Finance Minister Katy Gallagher has called together all the digital ministers to kick-start the rollout of a national identity system, amid calls for the government to build a new technology infrastructure that would reduce the risk of identity theft, following the Optus data breach.
It comes as NSW Customer Service Minister Victor Dominello called for a decentralised identity system and the end of paper-based ID.
Sure thing, droopy.
After drifting for years, the Optus breach has highlighted the need for a national digital identity system that would make it easier for businesses to verify a person’s identity and eliminate the need for companies to collect licence and passport numbers in the first place.

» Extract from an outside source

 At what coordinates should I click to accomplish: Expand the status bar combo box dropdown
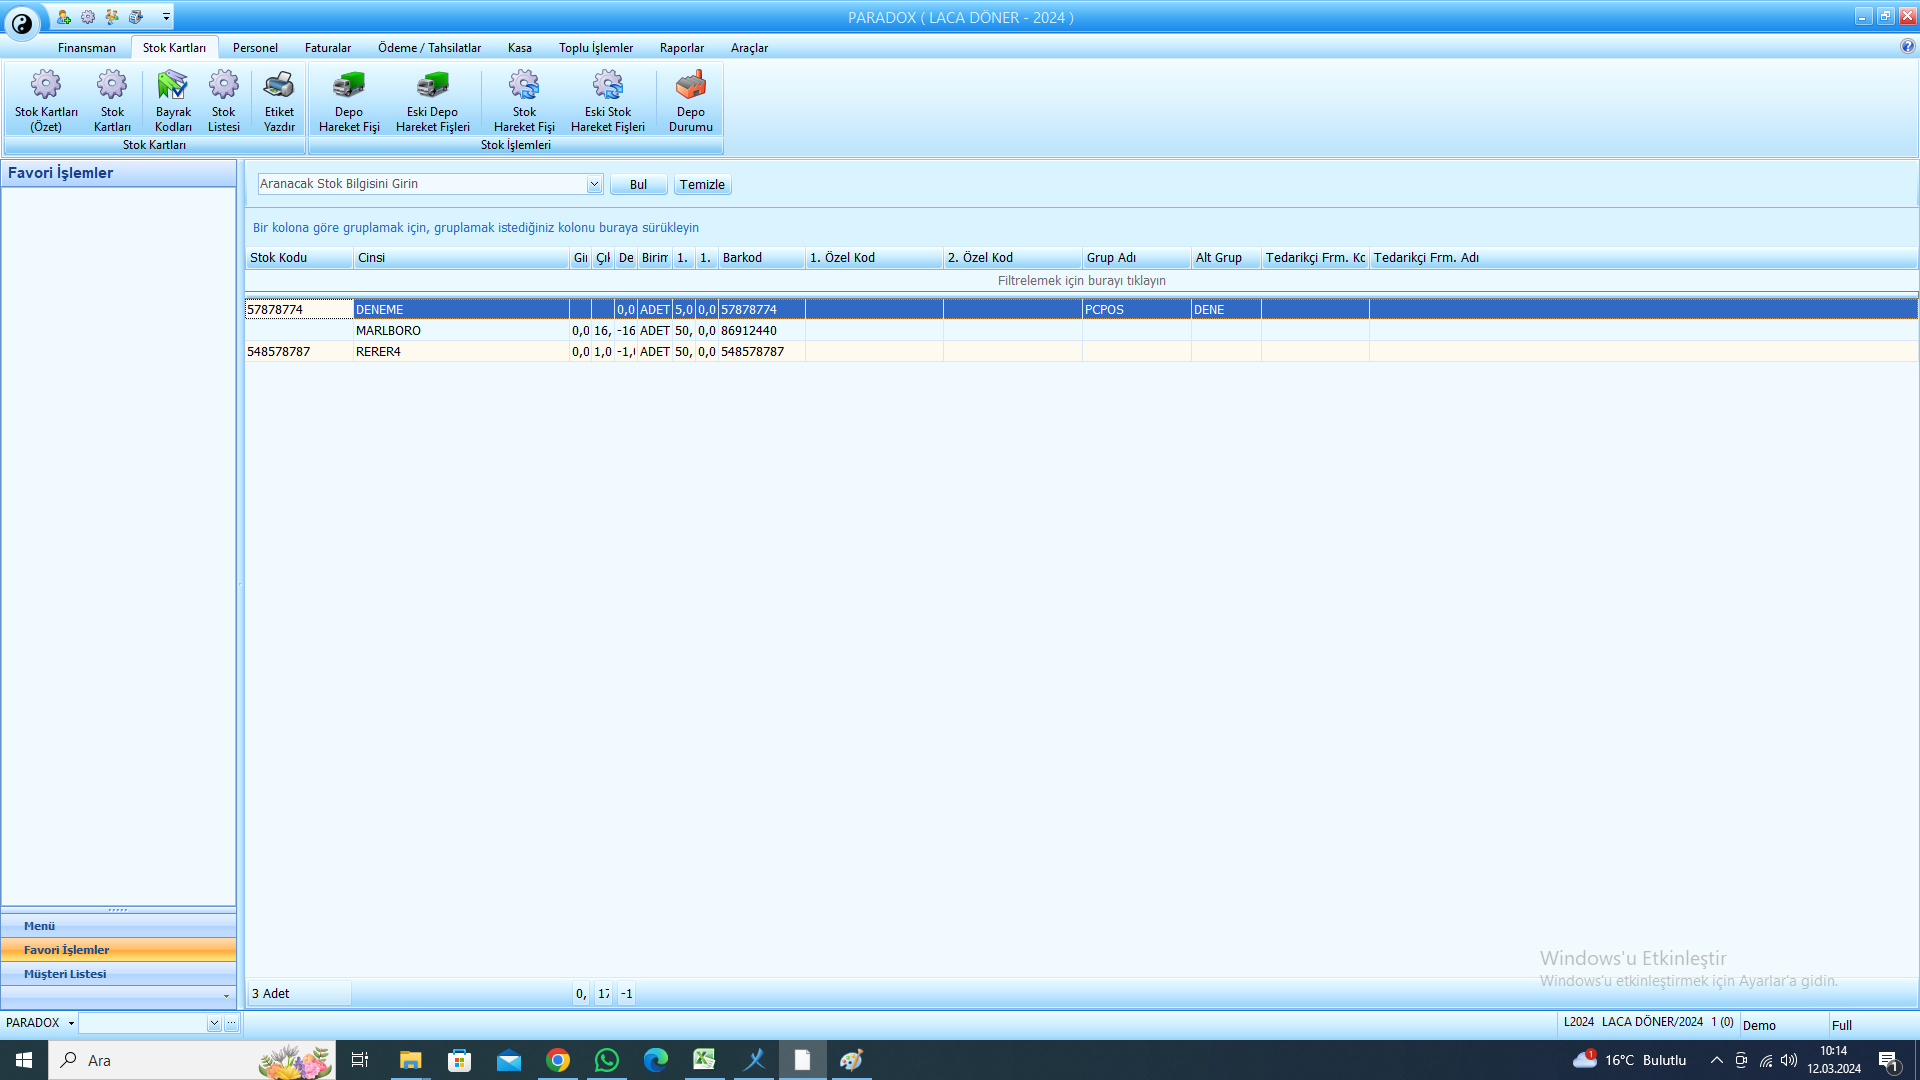[x=214, y=1023]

Canberra has established a digital identity system to streamline access to government services such as Medicare and the Tax Office, underpinned by the MyGov website.
But legislation that was drafted by the Morrison government still needs to be passed to allow the Digital ID to be used more broadly by the private sector.
Ms Gallagher said Digital Identity Legislation and related issues will be discussed by relevant Commonwealth, state and territory ministers at the upcoming Data and Digital Ministers Meeting in early November.
“Timing for passage of these laws will be informed by these important ministerial discussions,” Ms Gallagher said.
“The Digital Identity System has been designed to protect the privacy of Australians and minimises the amount of personal information shared across services and is protected by strict security protocols set by the Australian government.”
The Trusted Digital Identity Framework (TDIF) has been iteratively developed by the Digital Transformation Agency, which now sits within the department of Finance, since 2015.
Proponents of digital identity say the world has changed since the Australia Card was shot down in the 1980s, and is a necessary step not only to reduce identity theft but also to streamline service delivery.